Apparently, it's perfectly fine and okay to give government workers (in these times) gold-plated pensions, salaries that exceed the private sector's wages, and so on. God forbid these valiant "public servants" endure tough times like the rest of us, have to fret about the viability of their jobs, or worry about their next mortgage payment.
Nay, government employment (federal, state, local and education) will continue apace. Employees in such jobs will continue to garner what to all others amount to gilt-edged benefits -- solid healthcare with negligible co-pay, inviolable defined-benefit pensions, etc.
And the rest of us, those not on the government teat, who try to produce the wealth necessary to support the taxes that provide for these dedicated "public servants' -- apparently must acquiesce. Since, presumably (ironic here), our efforts are not as valuable or noteworthy as those brave "public servants"...
Ya know, "public servants" doesn't mean what it did when my father was alive... but I have to admit, my Dad saw this coming.
When during the late stages of the Vietnam War, he saw half of my cousins get Master's degrees in Education so they could be exempt from the Draft, dear old Dad said, "Just watch. They are taking public education away from the old schoolmarms, and pretty soon, it's going be all about teachers who want to make more money, because they have Master's degrees and think that they are somehow owed it."
Which is exactly what happened. Teaching our kids went from a second-career Mom or spinster -- who knew what little terrors kids really were, because the spinsters/Moms had life lessons -- to a "highly educated professional" who somehow "understood children" because they had "advanced degrees".
Advanced degrees is mostly a myth in this realm, quite honestly. Sure, it's neat and helpful to have an advanced degree in Education from a real "name" college, say UC Berkeley or similar. Your children might benefit from a teacher who has the intellectual capacity to obtain such a degree. But most of these "advanced degree" teachers don't get their Master's from perceived "great-institutions". They get them from the path of least resistance institutions, and they do so because a "Master's" from anywhere is more lucrative than a simple Bachelor's from somewhere.
In other words, most of these teachers are in on the scam.
I had a great argument recently with a former Assistant Principal of a California High School. She was being paid $120K per year before she retired (with full benefits). She said, "You couldn't do my job." I said, "You're right, I couldn't. But I never wanted to. But I would think, that with the benefits and salary that you rose to, somebody else out there could have done your job as well as you did." And I went on with a long list of names, of other people that we mutually knew who had the temperament and ability to have done her job, but who worked in the private sector for less money or benefits.
To which she acquiesced. As in, you're right, other people could have done that job... but I was the lucky one who exploited the opportunity. in other words, FYJIGM... which in Los Angeles city worker parlance, I am made to understood, stands for "Fuck You, Jack, I Got Mine".
This is a long-winded post, so I will bring it back to the leaf tobacco companies, and President Obama.
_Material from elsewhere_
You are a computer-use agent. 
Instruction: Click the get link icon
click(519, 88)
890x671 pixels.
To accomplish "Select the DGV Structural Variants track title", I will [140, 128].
Our government today stands ready to make certain people a privileged class. If you can afford it, you are privileged. If you cannot afford it, and try to "roll-your-own" (that is, try to make the best out of a bad situation, but continue on with your own pursuit of happiness and liberty), this Government will still try to find you out and make it uneconomic for you to enjoy said liberties.
This state of affairs is WRONG. It smacks of "serve the government BORG", at the expense of one's self.
This new tobacco tax is WRONG from the days of George Washington.
Even George Washington, who suppressed the Whiskey Rebellion of 1794, would understand that -- you know what?, gasp -- Americans like their liberties. They LOVE their liberties.
And the governments' trying one way to tax something is at first "okay, reasonable enough". But then their governments' trying another "something", and later our governments incessantly hammering at something that Americans enjoy, and want to be part of our liberty... at some point, goes against the "life, liberty and pursuit of happiness" doctrine (that Jefferson, an anti-Federalist, as opposed to Washington, wrote in).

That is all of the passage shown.